Paul Menzer

An Hare

Once is a freak. Twice is a pattern (and three times is just possibly a habit, but we’re getting ahead of ourselves).  This issue of the Hare marks the launch of Volume 2, the second attempt to provoke and record the critical conversations that hover in the eddies of our more formal scholarly venues.  It is our hope that you, our readers, will continue to hover with us, to send us comments, questions, essays, and – most of all – untimely reviews of books rendered obscure by time, fashion, or a dilatory press.

This issue of the Hare returns to the stage with twin essays that position the actor’s body in extremis.  Sometimes ridiculous – Falstaff – and occasionally sublime – Desdemona – the body of the actor that constitutes character continues to insist itself on stage, even when dead or muffled in a fat suit.  In this issue, Robert Hornback and Paige Reynolds essay inventive ways in to the perpetual riddle of performance: the body both is and is not the character.

Volume 1

The publication of this third issue of The Hare marks the completion of our inaugural Volume.
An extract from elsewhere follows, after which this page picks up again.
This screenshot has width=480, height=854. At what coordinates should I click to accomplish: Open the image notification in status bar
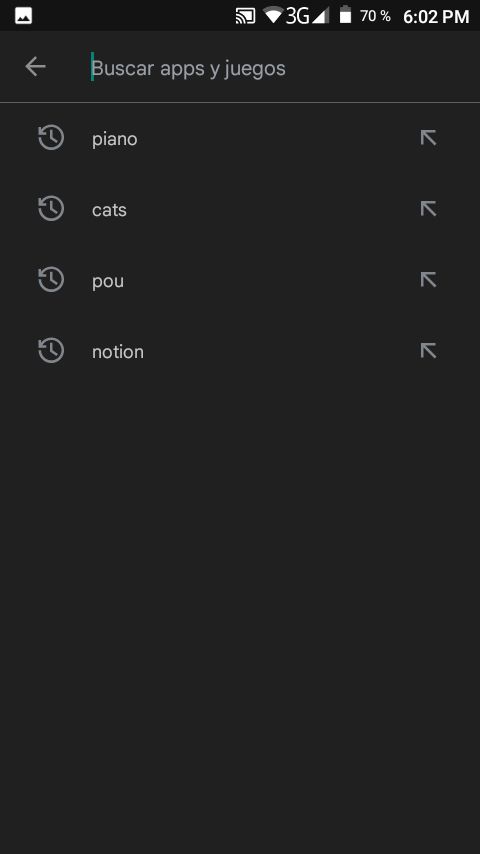click(23, 16)
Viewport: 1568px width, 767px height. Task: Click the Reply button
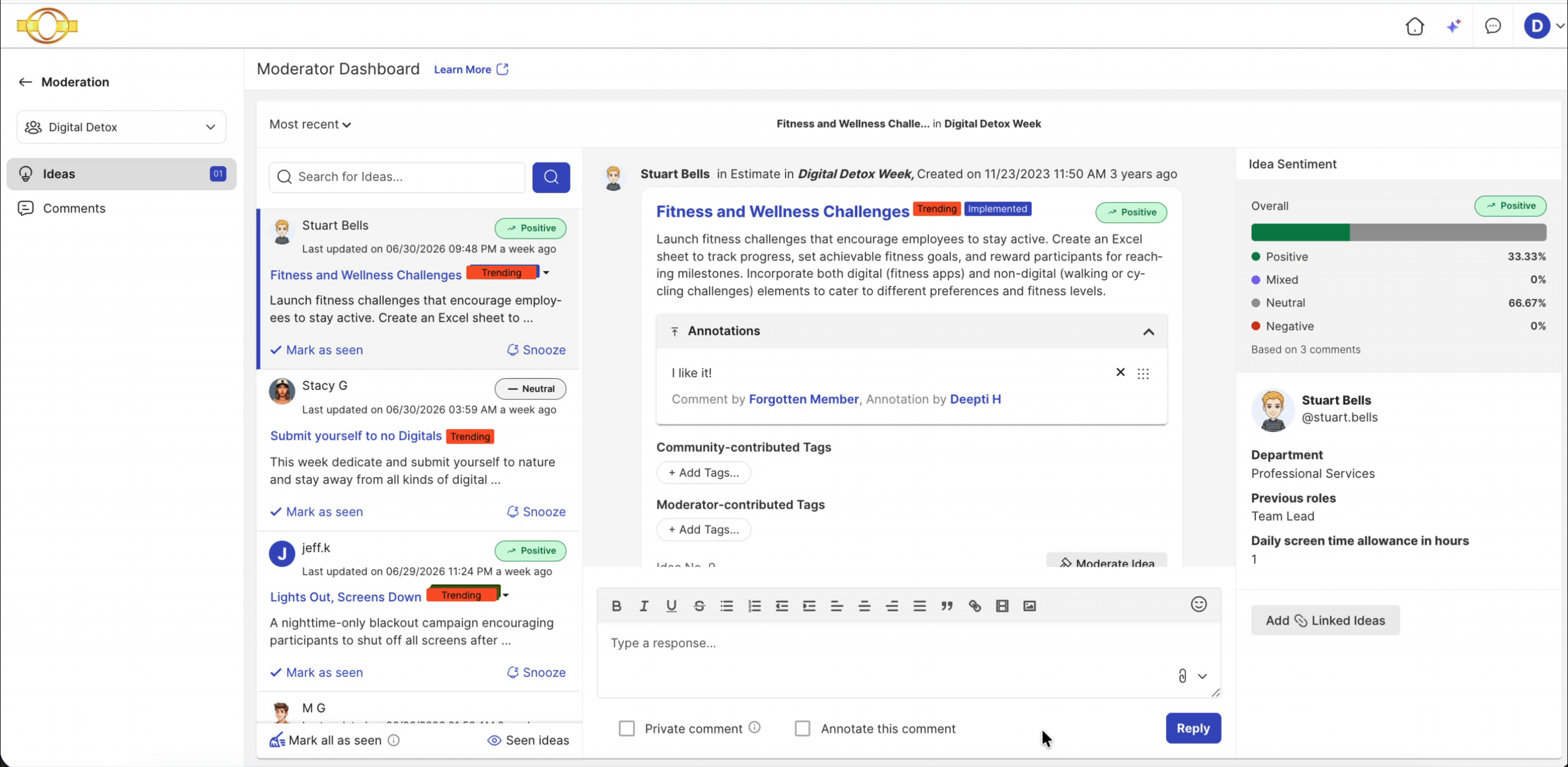point(1193,728)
Many thanks to our contributors and our editorial board for making it all possible. We look forward to another year of receiving and publishing challenging, imaginative interpretations of early modern literature.
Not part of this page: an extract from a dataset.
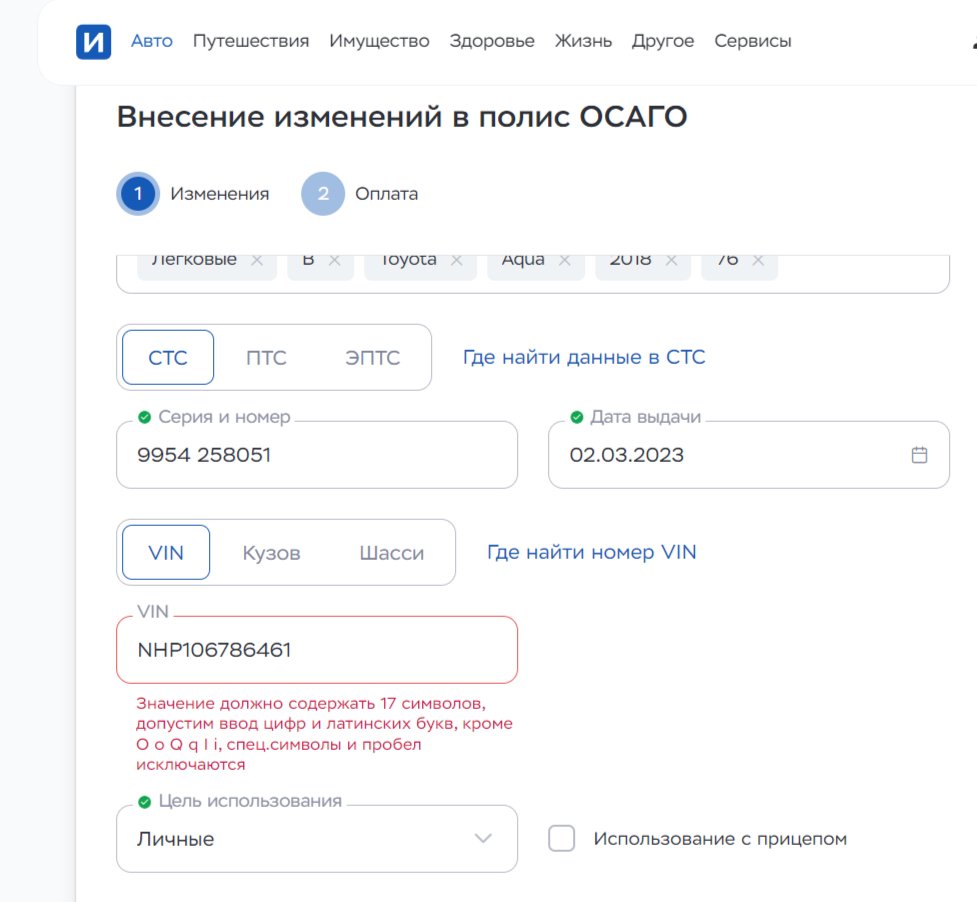Image resolution: width=977 pixels, height=902 pixels.
Task: Select the ЭПТС document type
Action: coord(372,358)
Our main goal for The Hare's second year is to raise its profile and broaden its reach. Details of various forthcoming projects to increase submissions and readership will be posted here as well as on the usual online forums for early modern studies. If you have enjoyed reading the articles in this volume, please share information about the journal with colleagues and students by way of social (and even non-social) media.

Another Hare

We are pleased to bring out this second issue of The Hare, containing two fine essays whose diverse subjects--Thomas Dekker's "The Whore of Babylon" and Shakespeare's "Venus and Adonis"--turn out to be surprisingly and productively related through the authors' similar concerns with multi-media performance, startling changes of idiom, and complex audience response.

We are pleased, as well to thank the Department of English at the University of Toronto for joining the Graduate Program in Shakespeare and Performance at Mary Baldwin College in providing financial support for the journal.
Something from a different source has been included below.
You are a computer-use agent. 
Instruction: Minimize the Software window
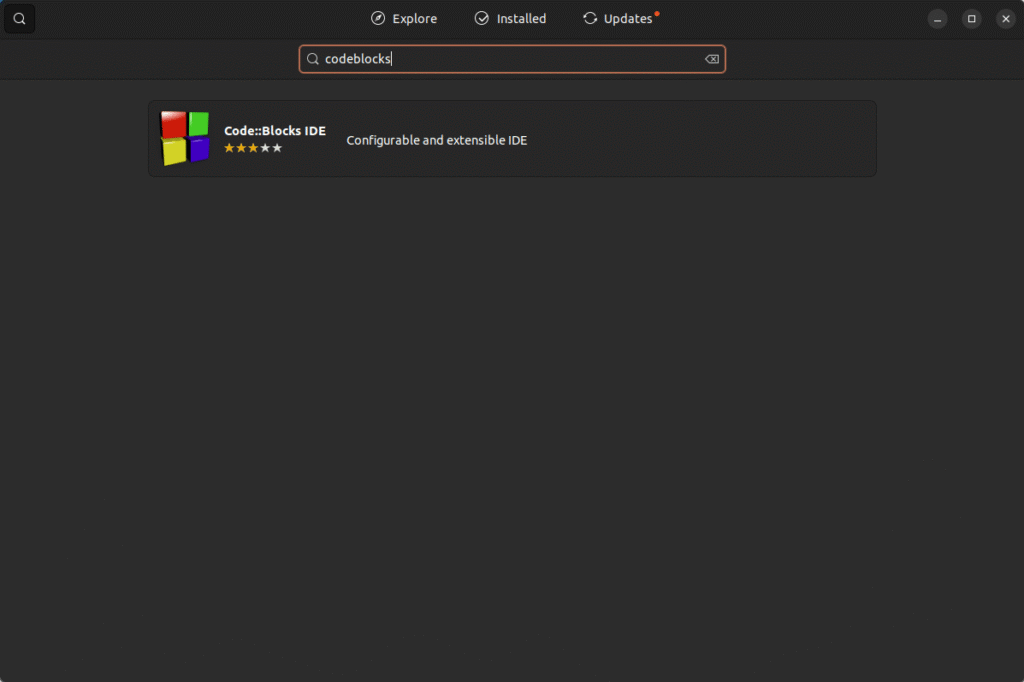click(x=937, y=19)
The Hare continues to seek short, sharply written, imaginative critical engagements with topics in early modern literary studies. We are particularly eager to receive, as well, reviews of--or requests to review--old books.

Another journal?

There is no need for this journal. It is the product of desire: perhaps most particularly the desire to foster, in print, something like the collegial dialogue that occurs on the margins of—just before and just after (or long after)—the work in other academic journals, scholarly monographs, conferences.

At its most ambitious, The Hare seeks to bend the horizon of possibilities for what kinds of writing we use to engage our discipline and what kinds of materials we deem appropriate for our consideration. We hope to make available short, sharp, stylish, creative engagements with and through all topics of interest to scholars of early modern literature.